— TASK PROMPT —
Repeat only the lines from the one containing "Where should I" to the final line below, exactly as they read, and leave every picture out.

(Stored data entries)
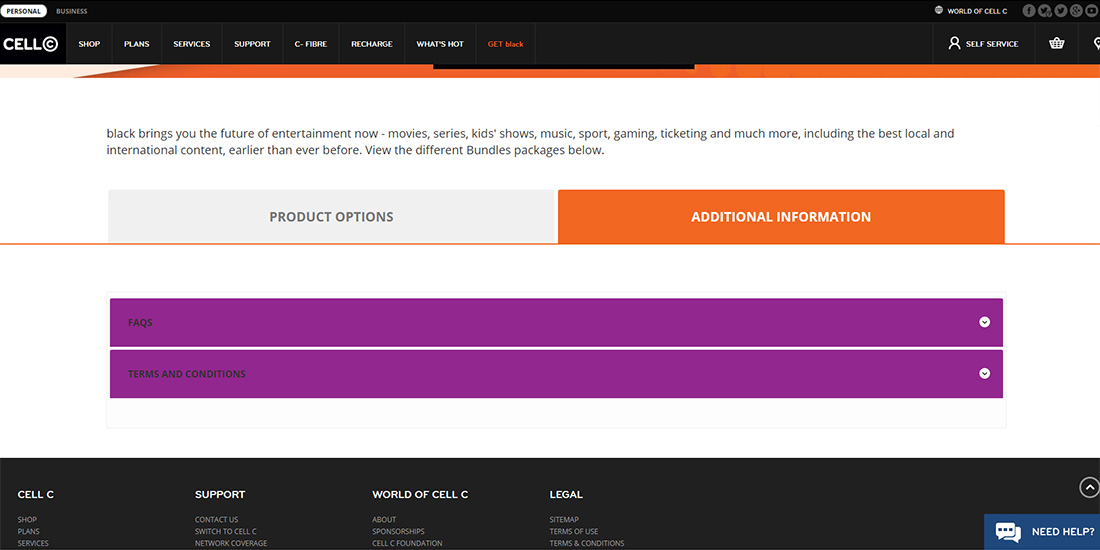The image size is (1100, 550).
Task: Switch to Business site mode
Action: click(72, 11)
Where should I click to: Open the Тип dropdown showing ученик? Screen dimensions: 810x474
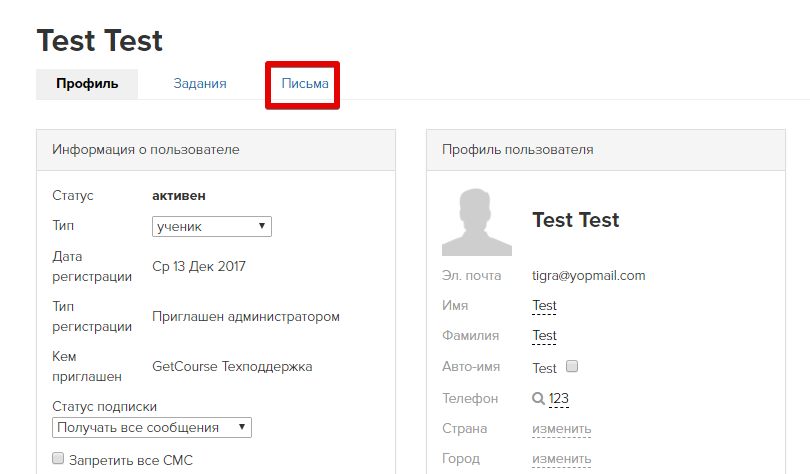(212, 226)

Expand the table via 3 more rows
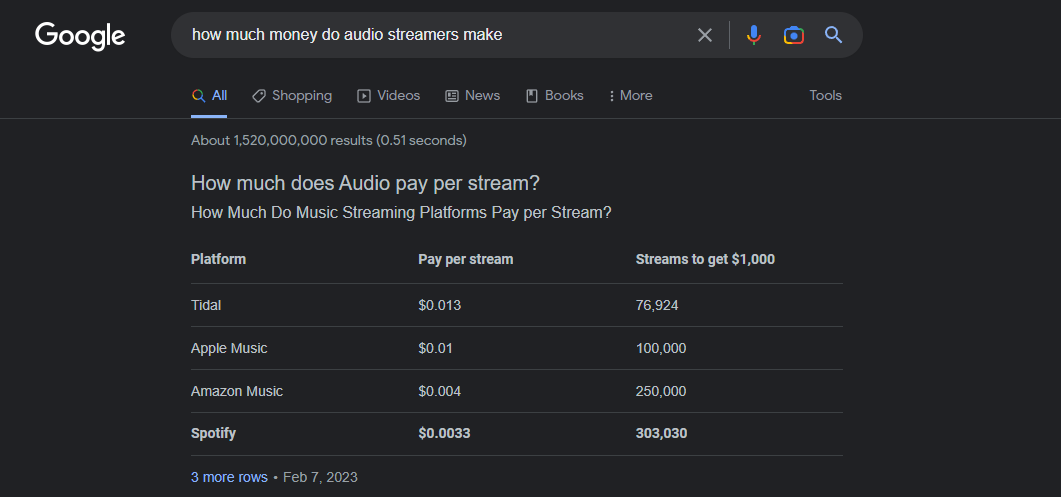229,477
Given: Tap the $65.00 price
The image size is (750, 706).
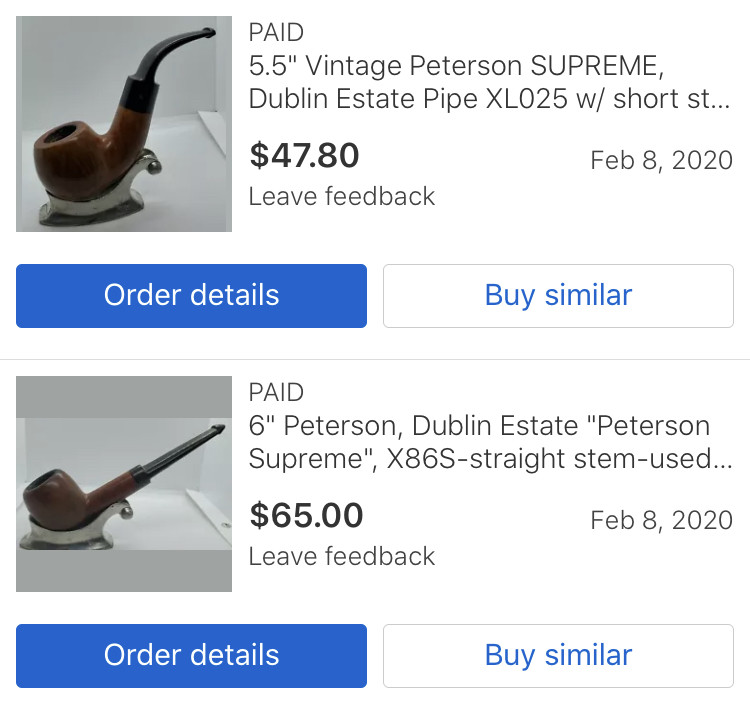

— TASK SOLUTION —
Where should I click to: Open the Тип dropdown showing ученик? Screen dimensions: 810x474
(212, 226)

Expand the table via 3 more rows
229,477
Given: Tap the $65.00 price
The image size is (750, 706).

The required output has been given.